Kim Annink

254 Chapter 12 GENERAL DISCUSSION Perinatal asphyxia resulting in hypoxic-ischemic encephalopathy (HIE) is a worldwide problem affecting the future perspectives of many infants and families (1,2). In 2010, an estimated 1.15 million infants developed HIE after perinatal asphyxia: of these infants 287,000 died, 233,000 developed severe neurodevelopmental deficits and 181,000 experienced mild deficits (2). Brain injury already starts during (fetal) hypoxia because of primary energy failure but a substantial second wave of injury occurs after birth when perfusion and oxygenation recover. The reperfusion injury is caused by the formation of free radicals ( e.g. formation of superoxide), neuro-inflammation and secondary energy failure (3,4).
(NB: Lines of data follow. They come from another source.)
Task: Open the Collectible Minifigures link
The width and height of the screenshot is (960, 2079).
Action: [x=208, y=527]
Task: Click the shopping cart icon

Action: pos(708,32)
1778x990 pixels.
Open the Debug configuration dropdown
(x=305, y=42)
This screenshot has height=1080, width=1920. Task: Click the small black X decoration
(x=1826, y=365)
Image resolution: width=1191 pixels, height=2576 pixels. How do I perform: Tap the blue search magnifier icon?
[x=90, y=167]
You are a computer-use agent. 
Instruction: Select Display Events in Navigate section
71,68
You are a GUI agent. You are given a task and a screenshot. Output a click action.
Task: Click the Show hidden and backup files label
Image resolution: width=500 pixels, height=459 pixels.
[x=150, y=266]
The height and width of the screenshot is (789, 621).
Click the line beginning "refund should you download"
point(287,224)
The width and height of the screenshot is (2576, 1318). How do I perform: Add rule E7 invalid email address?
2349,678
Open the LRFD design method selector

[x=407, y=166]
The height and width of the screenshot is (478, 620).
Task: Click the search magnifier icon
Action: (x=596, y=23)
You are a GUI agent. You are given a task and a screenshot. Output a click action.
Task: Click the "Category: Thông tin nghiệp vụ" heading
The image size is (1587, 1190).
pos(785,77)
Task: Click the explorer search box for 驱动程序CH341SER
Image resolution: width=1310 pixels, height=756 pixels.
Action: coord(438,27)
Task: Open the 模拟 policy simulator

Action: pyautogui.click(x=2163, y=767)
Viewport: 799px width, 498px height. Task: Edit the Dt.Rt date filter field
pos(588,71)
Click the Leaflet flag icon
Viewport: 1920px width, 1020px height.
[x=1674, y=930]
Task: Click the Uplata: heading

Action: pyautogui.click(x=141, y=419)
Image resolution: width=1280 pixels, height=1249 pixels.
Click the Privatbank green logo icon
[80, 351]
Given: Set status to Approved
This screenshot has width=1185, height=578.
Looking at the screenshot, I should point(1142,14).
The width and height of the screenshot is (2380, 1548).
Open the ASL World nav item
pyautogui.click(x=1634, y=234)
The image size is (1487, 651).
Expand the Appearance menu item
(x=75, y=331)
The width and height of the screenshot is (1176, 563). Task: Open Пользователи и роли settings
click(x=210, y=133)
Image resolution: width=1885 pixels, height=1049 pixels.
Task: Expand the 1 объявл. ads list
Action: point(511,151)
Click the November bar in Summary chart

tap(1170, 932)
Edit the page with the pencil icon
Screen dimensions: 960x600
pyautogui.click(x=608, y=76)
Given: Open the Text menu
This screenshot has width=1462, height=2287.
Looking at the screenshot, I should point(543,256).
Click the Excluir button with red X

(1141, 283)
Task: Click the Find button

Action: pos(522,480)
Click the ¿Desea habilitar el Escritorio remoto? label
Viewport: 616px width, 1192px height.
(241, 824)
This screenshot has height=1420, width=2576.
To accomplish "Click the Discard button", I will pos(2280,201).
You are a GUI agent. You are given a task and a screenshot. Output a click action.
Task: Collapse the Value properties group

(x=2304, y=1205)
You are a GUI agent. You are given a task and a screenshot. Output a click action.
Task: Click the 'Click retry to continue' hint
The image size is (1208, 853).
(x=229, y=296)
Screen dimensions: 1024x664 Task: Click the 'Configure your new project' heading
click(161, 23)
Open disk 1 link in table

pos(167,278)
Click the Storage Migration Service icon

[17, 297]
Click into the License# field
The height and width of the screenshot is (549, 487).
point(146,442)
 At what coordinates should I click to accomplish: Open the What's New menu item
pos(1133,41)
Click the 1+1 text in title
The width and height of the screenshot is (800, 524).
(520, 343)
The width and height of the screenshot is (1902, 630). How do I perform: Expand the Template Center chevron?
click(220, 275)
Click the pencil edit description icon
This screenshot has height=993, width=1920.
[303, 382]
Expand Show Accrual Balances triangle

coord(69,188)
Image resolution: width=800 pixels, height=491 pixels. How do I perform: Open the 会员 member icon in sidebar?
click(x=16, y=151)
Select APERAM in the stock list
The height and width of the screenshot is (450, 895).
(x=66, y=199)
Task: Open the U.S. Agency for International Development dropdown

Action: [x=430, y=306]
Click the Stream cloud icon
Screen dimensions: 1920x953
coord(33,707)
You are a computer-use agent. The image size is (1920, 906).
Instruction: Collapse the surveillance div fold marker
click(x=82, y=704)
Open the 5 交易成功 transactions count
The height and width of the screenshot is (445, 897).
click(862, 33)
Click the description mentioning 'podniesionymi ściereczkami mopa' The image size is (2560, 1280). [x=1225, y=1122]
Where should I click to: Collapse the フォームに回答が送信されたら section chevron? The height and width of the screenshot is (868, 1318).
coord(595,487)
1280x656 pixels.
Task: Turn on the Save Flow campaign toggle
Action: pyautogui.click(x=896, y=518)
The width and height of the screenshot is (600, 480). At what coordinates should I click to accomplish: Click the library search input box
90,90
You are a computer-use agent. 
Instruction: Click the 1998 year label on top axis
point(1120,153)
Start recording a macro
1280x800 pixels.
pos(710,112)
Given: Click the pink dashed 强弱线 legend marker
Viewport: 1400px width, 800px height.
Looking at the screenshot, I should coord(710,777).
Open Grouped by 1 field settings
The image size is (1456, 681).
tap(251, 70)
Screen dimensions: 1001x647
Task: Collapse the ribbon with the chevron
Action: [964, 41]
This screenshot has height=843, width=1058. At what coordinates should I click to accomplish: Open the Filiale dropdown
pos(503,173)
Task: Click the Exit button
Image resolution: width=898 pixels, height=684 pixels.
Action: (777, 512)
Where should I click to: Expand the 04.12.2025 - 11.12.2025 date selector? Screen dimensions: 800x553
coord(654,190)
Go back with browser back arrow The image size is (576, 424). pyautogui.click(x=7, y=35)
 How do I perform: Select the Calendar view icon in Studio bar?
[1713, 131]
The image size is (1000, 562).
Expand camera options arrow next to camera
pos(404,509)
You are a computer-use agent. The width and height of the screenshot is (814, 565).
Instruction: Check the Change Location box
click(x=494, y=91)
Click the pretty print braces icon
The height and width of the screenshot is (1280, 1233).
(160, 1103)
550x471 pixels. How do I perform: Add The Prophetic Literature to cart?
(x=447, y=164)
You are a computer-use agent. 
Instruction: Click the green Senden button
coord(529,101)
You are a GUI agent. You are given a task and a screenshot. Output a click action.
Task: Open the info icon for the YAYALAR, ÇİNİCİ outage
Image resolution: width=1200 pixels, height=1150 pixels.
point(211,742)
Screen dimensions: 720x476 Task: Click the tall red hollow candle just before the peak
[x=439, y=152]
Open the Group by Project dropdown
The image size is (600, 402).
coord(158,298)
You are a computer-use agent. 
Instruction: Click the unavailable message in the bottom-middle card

Brain injury is commonly assessed using magnetic resonance imaging (MRI), which is an important and indispensable technique to accurately predict neurodevelopmental outcome (5). The only current evidence-based neuroprotective therapy is therapeutic hypothermia. Therapeutic hypothermia has shown to reduce death, severe cognitive problems and cerebral palsy in infants with HIE (1,6–10). Despite therapeutic hypothermia, about 45% of the infants still experience long-term neurodevelopmental problems (1). Therefore, add-on neuroprotective therapies are essential. The aim of this thesis is to provide new insights in neuroimaging, neuroprotection and long-term neurodevelopmental outcome in infants with HIE. In chapter one, the pathophysiology, neuroprotective strategies, neuroimaging and follow-up of infants with HIE are elaborately discussed. Part I of this thesis provides additional information on neuroimaging in HIE and long-term follow-up. In Part II the most important literature on pharmacological neuroprotection with allopurinol in HIE is reviewed and the set-up of the ALBINO trial and the pharmacokinetics of allopurinol are discussed. In part III advanced MRI techniques in neonates are shown and discussed.